The Architecture Reference

Api messaging · APIs & Communication · Advanced

Choreography and Async Communication

Coordinate independent services without a central conductor: stateless choreography, shared correlation IDs, progress resources, and fallbacks for the failures distributed systems guarantee.

Api messaging Advanced ⏱ 4 min read Complete

💃 Analogy

Choreography is a flock of starlings. No bird is in charge, yet the murmuration moves as one because each bird reacts to its neighbours by simple shared rules. Take any bird away and the flock adapts. An orchestrated system is a marching band following a drum major — impressive, but if the drum major trips, everyone stops.

Workflow without a conductor

In stateless choreography, there is no central engine. The workflow is an emergent by-product of independent services reacting to one another — the style that inspired the language Ballerina, and the model behind cloud pub/sub services (Pub/Sub, Eventarc, SNS/SQS). Compared with orchestration, it is loosely coupled, resilient, and easy to modify in parts. The trade-off is observability: it is hard to monitor overall progress and ecosystem health.

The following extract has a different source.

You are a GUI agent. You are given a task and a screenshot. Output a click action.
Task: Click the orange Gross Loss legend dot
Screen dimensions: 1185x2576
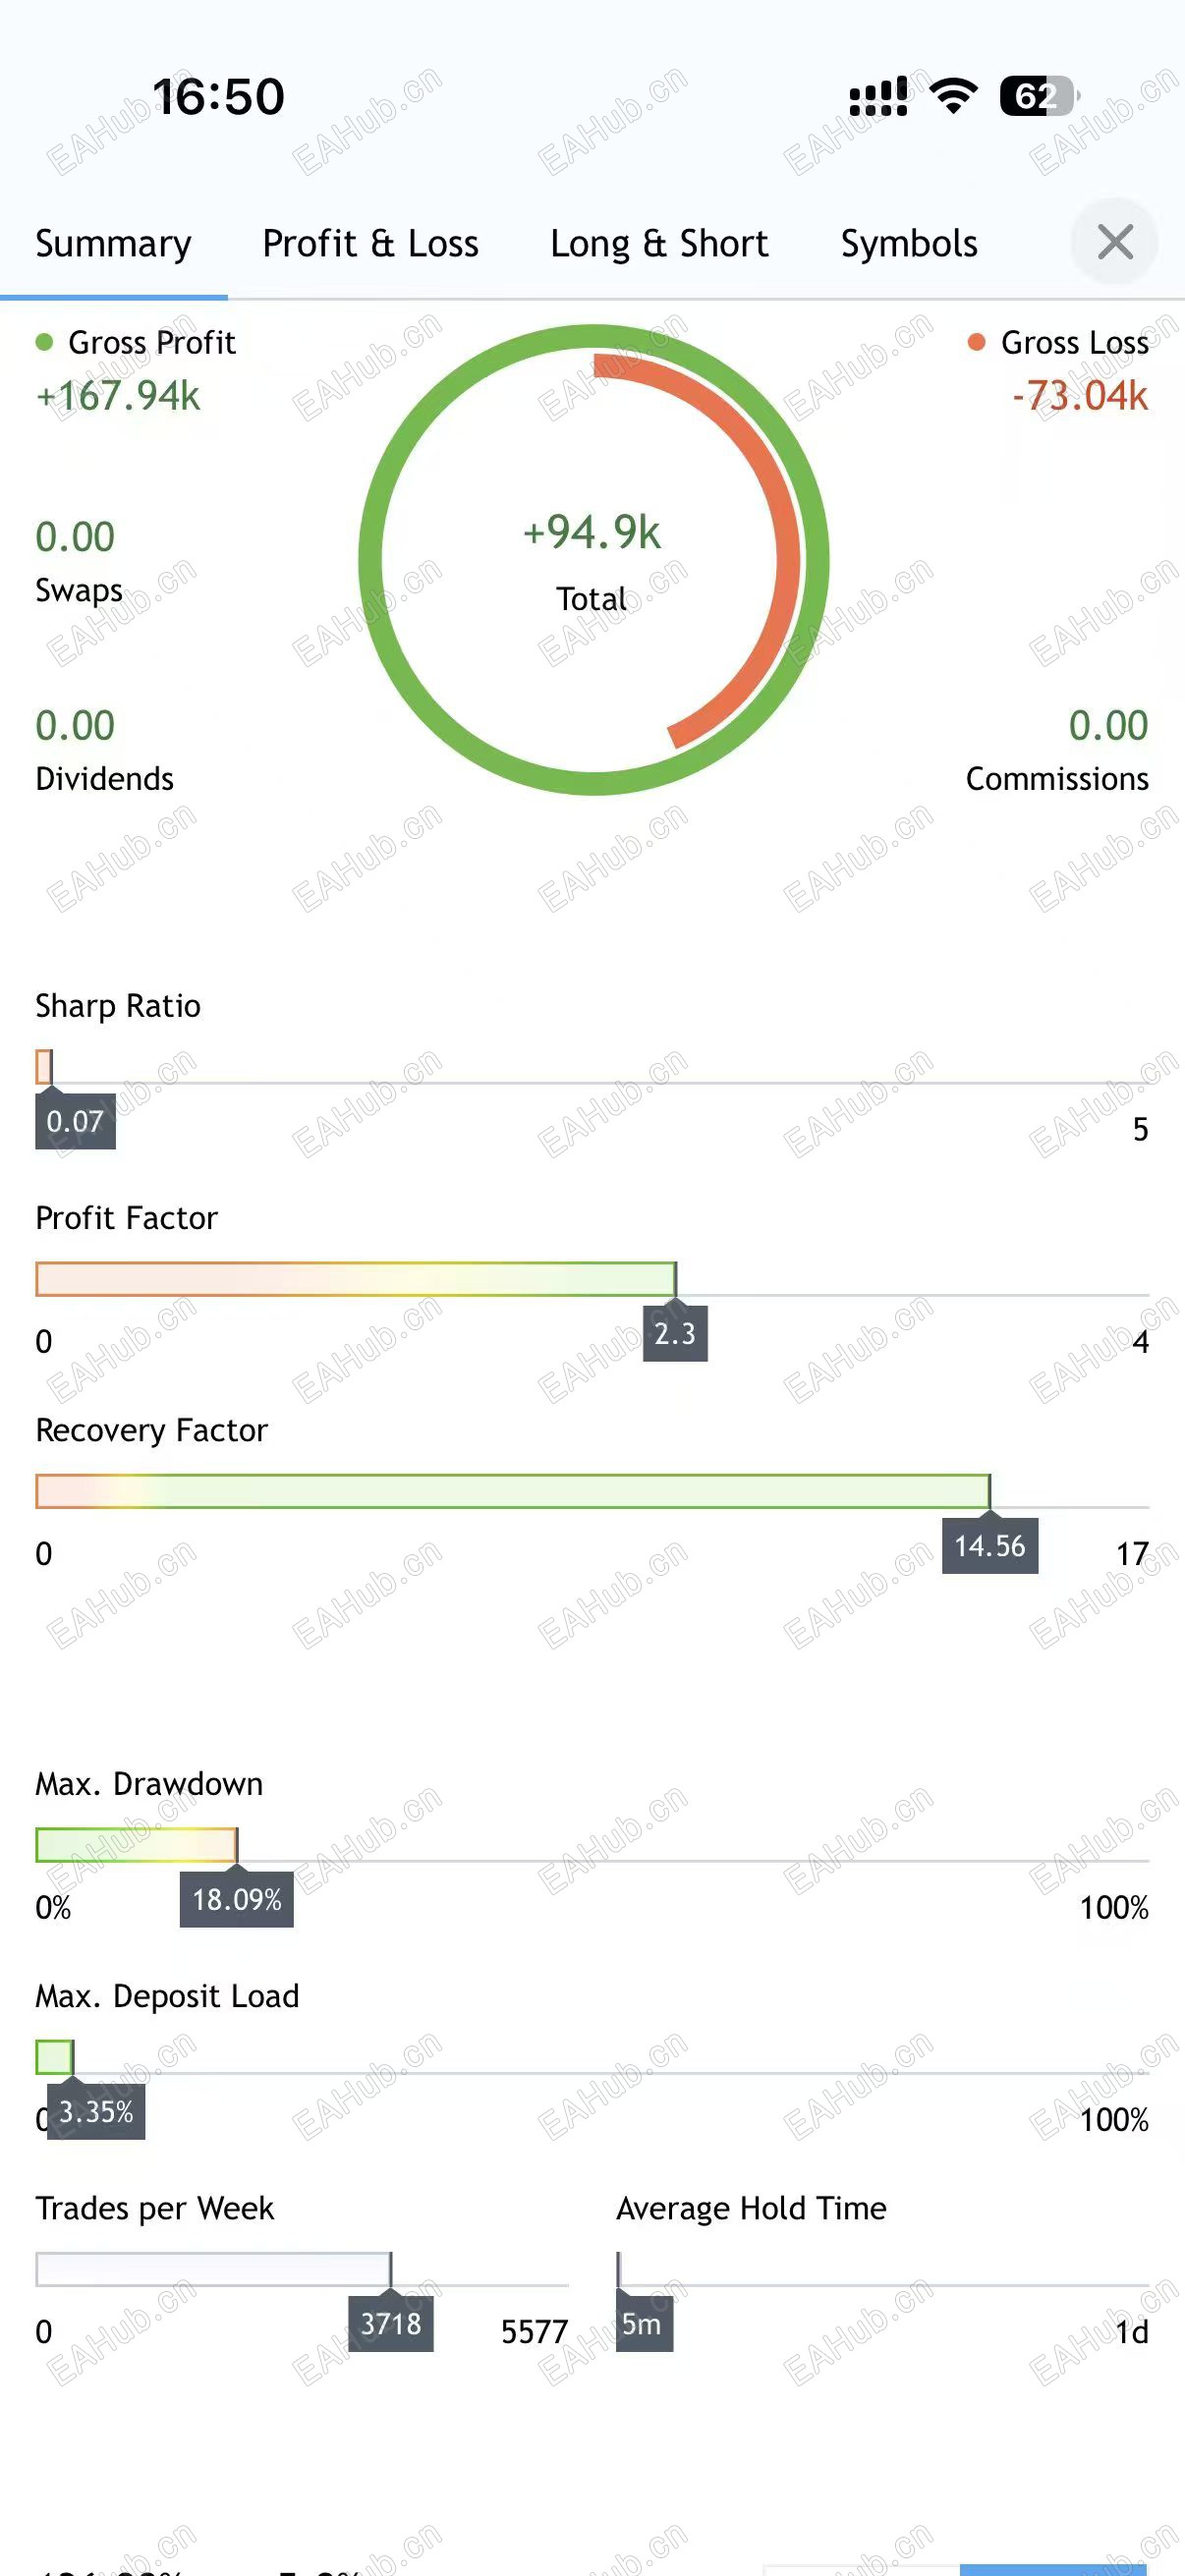[x=977, y=343]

When to choose it: few steps and branches favour orchestration; involved, branching workflows favour choreography.

sequenceDiagram
participant Cart as Cart service
participant Tax as Tax service
participant Pay as Payment service
participant Ship as Shipping service
Cart->>Tax: checkout event (correlation-id: J1)
Tax->>Pay: taxed event (correlation-id: J1)
Pay->>Ship: paid event (correlation-id: J1)
Ship-->>Cart: shipped event (correlation-id: J1)
Note over Cart,Ship: No central engine — each service reacts to the previous

Shared state and correlation

Services in a choreography share state, not data models. Use a standalone HTTP shared-state resource per job (advertised via rel="sharedState"), read by each task and written back with idempotent PUT. Property names must be agreed via a shared vocabulary, and values must be expressed idempotently (an absolute updatedPrice, never a percentIncrease).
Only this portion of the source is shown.